Improving latency while keeping your sanity

We had this problem in Nemo 0.2.0 that it would use quite a lot of cpu while it was indexing. I kind of knew this could happen but hoped that a transaction optimization to the database could improve the performance enough to make this problem irrelevant. Sadly it did not. The indexing code works by running an event loop in a single thread and then having two queues, one for tasks that needs to be completed fast and one for background tasks. Each of the queues are basically just a list of function pointers that is popped when a new task need to run.

The nice property of the indexing code is that it would put each task into simple function that one could read from start to end.
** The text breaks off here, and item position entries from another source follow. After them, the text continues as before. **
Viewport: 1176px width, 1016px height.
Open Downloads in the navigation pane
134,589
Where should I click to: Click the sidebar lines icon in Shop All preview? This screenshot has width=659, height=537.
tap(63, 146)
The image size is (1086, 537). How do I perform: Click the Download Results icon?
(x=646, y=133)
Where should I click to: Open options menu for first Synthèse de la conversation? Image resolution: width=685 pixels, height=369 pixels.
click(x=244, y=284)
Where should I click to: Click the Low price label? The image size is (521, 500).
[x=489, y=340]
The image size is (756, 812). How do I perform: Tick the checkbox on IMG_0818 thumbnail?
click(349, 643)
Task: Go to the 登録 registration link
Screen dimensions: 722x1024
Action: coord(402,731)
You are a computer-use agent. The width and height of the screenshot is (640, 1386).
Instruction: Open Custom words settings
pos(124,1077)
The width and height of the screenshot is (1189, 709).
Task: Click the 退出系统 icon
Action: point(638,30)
The same property that is usually associated with programming using threads compared to programming using events where the code has to be broken into several parts. I feared that I had to go the event way and break the indexing up into smaller functions and do a lot of tedious book keeping to make sure the code could be resumed.

After thinking about the problem for a little while it dawned on me that this is the a perfect case for yielding. Yielding allows you to suspend the execution of a function and return immediately which is perfect for this problem since the runtime will automatically do all the book keeping for you. Another really nice thing is that it turns out that converting the code was extremely simple.

Instead of storing simple function pointer in the queue, we just store an object of type IEnumerable<bool> which will wrap the function and make sure we can call it multiple times. When the Enumerable is called it will keep returning true as long as there’s still work to do in the function wrapped. So the function could just return false and it would work the exact same way as it did before. So one can think of the IEnumerable as a sort of higher order function.

So we just need to wrap the normal functions with the following code:

private IEnumerator TurnEnumerableIntoEnumerator(IEnumerable enumerable)
{
	IEnumerator < bool > t = enumerable.GetEnumerator();

	while (t.MoveNext()) {
		yield return t.Current;
	}

	// make compiler happy
	yield break;
}

And make the function wrapped return IEnumerable instead of void. Then the function can at any point in the function do a simple yield return true; to signal that the function can be resumed to complete its task. So this way it is also very dynamic since a function can return if it has done X amount of work, or if X amount of time has passed or if it is signalled by some other code that a low latency task has been added to the queue. It really adds a lot of flexibility while still keeping the nice structure of a simple function. The complete code is in nemo 0.2.1 under metadata/MetadataStore.cs.